El nuevo presidente de Chile, José Antonio Kast, decidió estrenar su mandato erigiendo un muro en la frontera con Perú con el “Plan Escudo Fronterizo” que anunció en su mensaje del pasado 11 de marzo.
No podemos decir que esta acción sea sorprendente pues la “mano dura” contra la inmigración ilegal fue una de las promesas que enarboló en la campaña que finalmente lo llevó a suceder al izquierdista Gabriel Boric. La pregunta es si el cierre de fronteras, así de golpe, resuelve algo de este problema que se repite en toda la región o solo posterga una crisis con cimientos más profundos que cualquier pared de cinco metros de altura que erigirá en el límite con Perú.
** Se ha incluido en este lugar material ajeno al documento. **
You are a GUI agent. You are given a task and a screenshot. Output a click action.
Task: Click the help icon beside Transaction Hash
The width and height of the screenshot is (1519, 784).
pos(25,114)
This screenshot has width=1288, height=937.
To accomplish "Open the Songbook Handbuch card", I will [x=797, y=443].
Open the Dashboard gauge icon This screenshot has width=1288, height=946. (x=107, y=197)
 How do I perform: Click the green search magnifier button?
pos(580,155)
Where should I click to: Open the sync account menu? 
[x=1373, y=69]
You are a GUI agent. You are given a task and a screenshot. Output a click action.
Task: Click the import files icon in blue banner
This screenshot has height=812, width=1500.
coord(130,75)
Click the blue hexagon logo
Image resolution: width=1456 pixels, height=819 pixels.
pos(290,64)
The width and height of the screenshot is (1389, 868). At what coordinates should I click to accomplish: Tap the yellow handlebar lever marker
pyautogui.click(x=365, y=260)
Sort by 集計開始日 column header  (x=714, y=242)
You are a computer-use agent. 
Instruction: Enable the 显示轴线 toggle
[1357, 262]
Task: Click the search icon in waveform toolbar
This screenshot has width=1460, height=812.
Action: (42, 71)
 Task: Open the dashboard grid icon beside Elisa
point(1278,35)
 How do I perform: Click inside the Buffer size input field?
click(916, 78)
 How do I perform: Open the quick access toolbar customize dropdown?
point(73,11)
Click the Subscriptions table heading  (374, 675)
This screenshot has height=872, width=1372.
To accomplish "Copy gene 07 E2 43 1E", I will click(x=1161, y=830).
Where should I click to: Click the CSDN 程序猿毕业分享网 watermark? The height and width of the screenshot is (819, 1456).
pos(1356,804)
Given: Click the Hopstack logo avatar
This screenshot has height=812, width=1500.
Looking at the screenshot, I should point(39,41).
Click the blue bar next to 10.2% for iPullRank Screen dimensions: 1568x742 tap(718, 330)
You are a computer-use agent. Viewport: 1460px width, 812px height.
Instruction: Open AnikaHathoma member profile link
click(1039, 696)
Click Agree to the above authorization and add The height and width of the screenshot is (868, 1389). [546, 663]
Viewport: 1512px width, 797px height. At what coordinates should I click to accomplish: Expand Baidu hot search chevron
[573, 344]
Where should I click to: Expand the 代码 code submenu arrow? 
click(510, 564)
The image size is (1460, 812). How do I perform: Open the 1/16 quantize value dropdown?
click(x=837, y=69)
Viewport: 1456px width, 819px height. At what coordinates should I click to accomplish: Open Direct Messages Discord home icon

La respuesta es no, porque los muros no frenan la desesperación y la experiencia ha demostrado que estas barreras rara vez detienen la migración: la encarecen, la hacen más peligrosa y multiplican el poder de los traficantes, pero no la evitan. Tampoco olvidemos que no importaba cuán fortificado estaba el Muro de Berlín, miles murieron intentando cruzarlo.
Chile es un país soberano, puede hacer lo que le plazca dentro de sus linderos y controlar su frontera es legítimo. El problema para nosotros es que no va a parar la inmigración ilegal y se convertirá en una crisis humanitaria y de seguridad en la que el Perú se verá obligado a intervenir.